HOW TO COMPLETE THIS TASK: Could you repeat, word for word, the line with "The width and" and every line after it in the records below, leaving out any pictures?

### RECORDS FOR PROCESSING ###

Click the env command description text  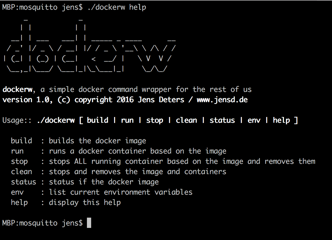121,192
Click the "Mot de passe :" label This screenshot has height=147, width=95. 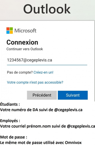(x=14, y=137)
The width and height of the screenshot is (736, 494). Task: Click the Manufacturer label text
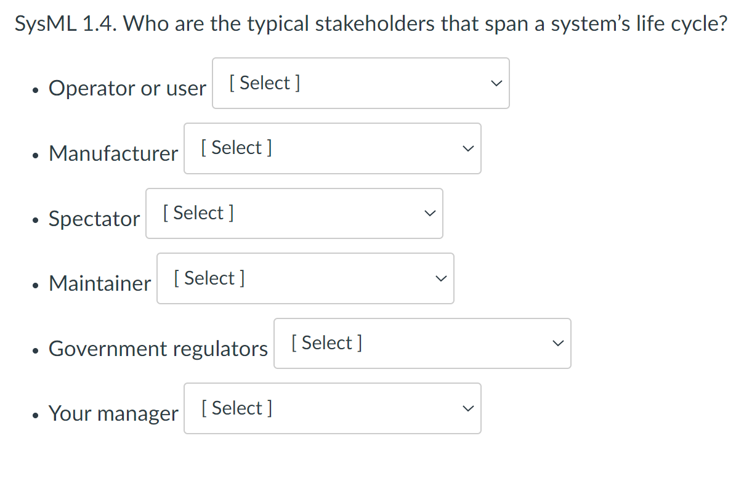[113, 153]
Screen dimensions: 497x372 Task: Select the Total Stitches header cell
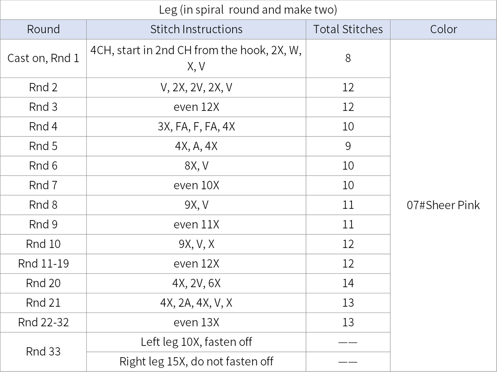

###

RESULT FOR THIS TASK:
The width and height of the screenshot is (736, 494). Task: Click the Manufacturer label text
[113, 153]
Screen dimensions: 497x372 Task: Select the Total Stitches header cell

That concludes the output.